La misurazione di aspetti della vita del paziente come il benessere fisico e psicologico, l’aderenza, i sintomi, ecc. riportati dal paziente stesso senza intermediazione del medico o di altre figure, si è rivelata estremamente utile nella gestione clinica dell’infezione da HIV. Come spiega Antonella Cingolani, Co-chair dell’incontro e Dirigente Medico e Ricercatore Universitario presso l’Università Cattolica S. Cuore, Fondazione Policlinico A. Gemelli.

“È dimostrato che sintomi riportati dai pazienti siano più strettamente correlati con misure di qualità della vita rispetto a quanto riportato dal medico.
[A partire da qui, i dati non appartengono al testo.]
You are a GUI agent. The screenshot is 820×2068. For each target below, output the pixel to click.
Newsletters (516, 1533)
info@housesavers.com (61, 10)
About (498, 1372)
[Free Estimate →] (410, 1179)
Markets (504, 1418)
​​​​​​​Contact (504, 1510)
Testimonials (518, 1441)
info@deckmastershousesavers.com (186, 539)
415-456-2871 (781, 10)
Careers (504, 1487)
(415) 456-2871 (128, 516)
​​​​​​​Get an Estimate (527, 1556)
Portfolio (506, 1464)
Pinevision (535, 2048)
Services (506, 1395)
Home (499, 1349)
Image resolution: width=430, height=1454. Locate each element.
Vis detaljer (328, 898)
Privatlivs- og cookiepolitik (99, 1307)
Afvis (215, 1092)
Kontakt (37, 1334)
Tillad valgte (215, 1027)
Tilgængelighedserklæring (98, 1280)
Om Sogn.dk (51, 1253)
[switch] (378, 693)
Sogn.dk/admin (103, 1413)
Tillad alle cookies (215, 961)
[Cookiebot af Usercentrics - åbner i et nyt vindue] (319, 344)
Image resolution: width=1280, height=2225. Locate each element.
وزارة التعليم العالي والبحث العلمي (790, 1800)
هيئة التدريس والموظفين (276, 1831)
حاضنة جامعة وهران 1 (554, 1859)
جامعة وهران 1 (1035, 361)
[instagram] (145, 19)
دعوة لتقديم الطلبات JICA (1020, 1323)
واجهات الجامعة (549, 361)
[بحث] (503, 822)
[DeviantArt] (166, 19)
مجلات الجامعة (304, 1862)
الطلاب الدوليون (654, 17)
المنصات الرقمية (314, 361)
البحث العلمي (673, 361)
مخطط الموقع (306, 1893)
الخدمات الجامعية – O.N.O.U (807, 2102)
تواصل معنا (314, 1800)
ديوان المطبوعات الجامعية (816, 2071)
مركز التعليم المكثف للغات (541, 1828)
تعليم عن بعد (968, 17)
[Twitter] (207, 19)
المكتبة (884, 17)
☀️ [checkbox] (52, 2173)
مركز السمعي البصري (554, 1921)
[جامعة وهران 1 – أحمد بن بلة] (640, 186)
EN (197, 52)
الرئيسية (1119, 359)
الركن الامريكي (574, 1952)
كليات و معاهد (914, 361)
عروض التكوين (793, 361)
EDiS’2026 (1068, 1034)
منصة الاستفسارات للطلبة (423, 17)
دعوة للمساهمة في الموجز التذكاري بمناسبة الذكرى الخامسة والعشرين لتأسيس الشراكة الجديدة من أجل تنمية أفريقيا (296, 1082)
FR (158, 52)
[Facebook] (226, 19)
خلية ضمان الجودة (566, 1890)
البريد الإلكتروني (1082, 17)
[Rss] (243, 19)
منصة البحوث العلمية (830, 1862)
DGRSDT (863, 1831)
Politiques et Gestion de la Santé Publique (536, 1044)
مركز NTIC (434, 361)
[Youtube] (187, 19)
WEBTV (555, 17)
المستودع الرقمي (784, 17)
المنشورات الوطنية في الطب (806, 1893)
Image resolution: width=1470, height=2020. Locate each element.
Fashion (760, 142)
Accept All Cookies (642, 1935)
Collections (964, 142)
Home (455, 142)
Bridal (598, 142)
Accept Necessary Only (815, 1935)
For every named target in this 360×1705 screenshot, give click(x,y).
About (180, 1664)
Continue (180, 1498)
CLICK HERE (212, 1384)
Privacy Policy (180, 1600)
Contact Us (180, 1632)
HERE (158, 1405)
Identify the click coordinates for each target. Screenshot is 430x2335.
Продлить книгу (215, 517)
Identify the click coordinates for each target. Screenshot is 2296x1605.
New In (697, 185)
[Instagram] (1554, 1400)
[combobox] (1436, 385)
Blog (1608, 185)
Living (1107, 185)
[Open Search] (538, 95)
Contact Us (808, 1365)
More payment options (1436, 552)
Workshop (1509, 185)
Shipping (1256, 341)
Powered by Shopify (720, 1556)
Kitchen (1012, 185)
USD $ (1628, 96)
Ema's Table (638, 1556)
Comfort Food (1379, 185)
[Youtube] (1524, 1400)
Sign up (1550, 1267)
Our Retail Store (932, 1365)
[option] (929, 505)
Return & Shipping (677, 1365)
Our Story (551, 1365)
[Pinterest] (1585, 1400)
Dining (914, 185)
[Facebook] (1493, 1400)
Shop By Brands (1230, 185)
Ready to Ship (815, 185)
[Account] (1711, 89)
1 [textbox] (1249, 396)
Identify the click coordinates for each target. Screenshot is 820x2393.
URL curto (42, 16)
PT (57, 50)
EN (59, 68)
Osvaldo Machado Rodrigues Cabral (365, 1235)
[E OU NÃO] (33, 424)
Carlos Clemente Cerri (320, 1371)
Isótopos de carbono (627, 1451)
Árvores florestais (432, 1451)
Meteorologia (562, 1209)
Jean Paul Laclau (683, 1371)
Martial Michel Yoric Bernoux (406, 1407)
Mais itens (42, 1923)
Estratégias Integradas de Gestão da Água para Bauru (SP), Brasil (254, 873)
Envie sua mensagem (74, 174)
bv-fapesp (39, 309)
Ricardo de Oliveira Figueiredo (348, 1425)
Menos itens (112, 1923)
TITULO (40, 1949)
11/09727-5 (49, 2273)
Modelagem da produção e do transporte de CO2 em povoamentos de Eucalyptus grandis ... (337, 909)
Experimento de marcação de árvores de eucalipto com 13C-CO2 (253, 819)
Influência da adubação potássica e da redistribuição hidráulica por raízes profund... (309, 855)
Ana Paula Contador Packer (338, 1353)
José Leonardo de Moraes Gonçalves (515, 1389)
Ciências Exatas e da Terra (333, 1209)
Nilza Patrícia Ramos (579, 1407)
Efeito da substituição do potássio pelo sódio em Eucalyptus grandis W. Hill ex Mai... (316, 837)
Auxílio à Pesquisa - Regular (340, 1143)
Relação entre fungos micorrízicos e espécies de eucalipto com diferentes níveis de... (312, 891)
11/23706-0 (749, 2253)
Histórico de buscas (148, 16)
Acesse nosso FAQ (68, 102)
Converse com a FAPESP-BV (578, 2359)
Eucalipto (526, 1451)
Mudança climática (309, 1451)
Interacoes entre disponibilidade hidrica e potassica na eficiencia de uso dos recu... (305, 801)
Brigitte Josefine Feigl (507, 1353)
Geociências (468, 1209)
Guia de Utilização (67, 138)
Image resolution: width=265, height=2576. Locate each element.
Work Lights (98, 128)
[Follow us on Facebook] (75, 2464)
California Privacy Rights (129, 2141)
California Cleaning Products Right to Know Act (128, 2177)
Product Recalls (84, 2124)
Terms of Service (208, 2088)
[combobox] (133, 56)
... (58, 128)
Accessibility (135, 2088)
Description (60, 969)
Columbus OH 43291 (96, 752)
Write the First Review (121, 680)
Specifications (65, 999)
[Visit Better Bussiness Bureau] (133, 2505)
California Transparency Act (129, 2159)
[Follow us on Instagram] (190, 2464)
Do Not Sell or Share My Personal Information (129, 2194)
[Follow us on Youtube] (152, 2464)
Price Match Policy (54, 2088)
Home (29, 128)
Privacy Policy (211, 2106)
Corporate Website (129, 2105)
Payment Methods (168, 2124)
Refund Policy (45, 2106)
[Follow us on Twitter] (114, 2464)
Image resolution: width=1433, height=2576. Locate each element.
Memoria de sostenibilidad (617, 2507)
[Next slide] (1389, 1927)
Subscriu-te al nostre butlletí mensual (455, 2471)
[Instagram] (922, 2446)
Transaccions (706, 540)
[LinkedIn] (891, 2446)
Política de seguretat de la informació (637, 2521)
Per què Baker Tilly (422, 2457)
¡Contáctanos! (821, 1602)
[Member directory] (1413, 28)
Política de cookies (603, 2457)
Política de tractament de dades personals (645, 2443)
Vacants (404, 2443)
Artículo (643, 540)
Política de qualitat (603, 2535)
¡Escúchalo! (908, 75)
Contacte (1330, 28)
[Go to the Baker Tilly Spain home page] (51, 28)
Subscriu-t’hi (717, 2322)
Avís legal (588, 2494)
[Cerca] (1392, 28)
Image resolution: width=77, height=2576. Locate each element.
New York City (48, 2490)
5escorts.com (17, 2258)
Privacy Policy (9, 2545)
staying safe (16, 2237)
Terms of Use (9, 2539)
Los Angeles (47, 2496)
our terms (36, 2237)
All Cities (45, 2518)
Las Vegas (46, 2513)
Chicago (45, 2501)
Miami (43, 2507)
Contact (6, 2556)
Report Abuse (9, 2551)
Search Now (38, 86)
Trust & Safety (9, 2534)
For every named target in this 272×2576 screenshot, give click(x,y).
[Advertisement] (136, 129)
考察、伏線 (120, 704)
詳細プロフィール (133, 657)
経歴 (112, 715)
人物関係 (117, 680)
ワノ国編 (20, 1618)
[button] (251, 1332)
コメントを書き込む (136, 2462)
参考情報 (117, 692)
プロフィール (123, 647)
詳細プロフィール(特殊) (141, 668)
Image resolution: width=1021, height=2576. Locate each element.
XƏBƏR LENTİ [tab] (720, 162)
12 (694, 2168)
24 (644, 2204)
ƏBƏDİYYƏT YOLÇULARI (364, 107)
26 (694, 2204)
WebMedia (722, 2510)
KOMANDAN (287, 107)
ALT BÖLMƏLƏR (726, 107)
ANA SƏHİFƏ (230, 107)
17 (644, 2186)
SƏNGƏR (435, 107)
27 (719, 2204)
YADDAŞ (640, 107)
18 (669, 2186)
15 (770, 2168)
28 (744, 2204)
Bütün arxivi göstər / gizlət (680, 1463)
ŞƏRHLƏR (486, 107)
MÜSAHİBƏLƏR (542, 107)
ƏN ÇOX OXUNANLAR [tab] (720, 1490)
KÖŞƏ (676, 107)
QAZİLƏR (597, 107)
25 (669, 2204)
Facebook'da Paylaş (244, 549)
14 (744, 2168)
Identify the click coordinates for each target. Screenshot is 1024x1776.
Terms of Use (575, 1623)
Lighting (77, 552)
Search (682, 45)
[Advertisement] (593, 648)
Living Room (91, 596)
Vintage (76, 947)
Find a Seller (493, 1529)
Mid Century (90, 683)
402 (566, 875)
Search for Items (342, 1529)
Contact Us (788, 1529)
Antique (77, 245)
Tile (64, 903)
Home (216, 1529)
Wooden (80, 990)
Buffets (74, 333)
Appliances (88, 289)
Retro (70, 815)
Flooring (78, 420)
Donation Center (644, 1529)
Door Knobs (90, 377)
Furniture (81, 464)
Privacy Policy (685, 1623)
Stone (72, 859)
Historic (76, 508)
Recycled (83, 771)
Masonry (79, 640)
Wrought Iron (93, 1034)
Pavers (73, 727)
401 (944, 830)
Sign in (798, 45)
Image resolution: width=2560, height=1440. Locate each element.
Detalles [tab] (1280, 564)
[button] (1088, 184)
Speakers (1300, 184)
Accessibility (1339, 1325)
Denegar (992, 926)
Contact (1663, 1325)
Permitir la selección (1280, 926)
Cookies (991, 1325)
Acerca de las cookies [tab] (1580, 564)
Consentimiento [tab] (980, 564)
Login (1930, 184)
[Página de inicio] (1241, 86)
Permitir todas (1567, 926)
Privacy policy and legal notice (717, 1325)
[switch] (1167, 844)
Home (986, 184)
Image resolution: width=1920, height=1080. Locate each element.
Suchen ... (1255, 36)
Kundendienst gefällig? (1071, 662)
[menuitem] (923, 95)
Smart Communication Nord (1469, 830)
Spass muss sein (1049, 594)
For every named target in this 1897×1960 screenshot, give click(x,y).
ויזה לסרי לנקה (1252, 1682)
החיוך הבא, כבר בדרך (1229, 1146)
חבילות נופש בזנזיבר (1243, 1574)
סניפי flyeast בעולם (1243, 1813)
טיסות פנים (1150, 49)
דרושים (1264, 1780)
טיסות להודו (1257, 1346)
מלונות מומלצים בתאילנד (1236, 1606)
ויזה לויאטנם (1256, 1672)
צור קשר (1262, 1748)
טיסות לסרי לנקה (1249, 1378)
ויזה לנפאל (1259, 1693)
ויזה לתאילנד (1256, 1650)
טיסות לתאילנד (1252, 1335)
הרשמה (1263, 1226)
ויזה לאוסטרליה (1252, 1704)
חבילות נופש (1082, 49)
Inoltre più elevati livelli di sintomatologia riportati dai pazienti, o dubbi riguardo a possibili effetti collaterali, sono associati a più bassi livelli di aderenza alla terapia e quindi ad un rischio aumentato di fallimento terapeutico e di progressione della malattia e a un rischio aumentato di interruzione del rapporto di fiducia con il proprio medico curante”.

Sono oggi tanti i passi in avanti fatti e gli strumenti a disposizione ma c’è ancora un’area legata all’infezione da HIV, quella delle condizioni sociali, che non evolve altrettanto rapidamente e che rimane ancora saldamente ancorata al passato.

“Le condizioni sociali delle persone con HIV sono per molti aspetti rimaste quelle di 20 anni fa. Il timore di essere rifiutati, discriminati e trattati diversamente costringe tante persone con HIV a vivere nell’ombra. E questo ha delle conseguenze inevitabili in termini di accesso al test e alle terapie . Abbiamo bisogno di interventi che affrontino la complessità del benessere delle persone con HIV, cercando di smantellare il muro di sospetto che le tiene separate da chi si considera sieronegativo” conclude Giulio Maria Corbelli, Vice Presidente Plus Onlus.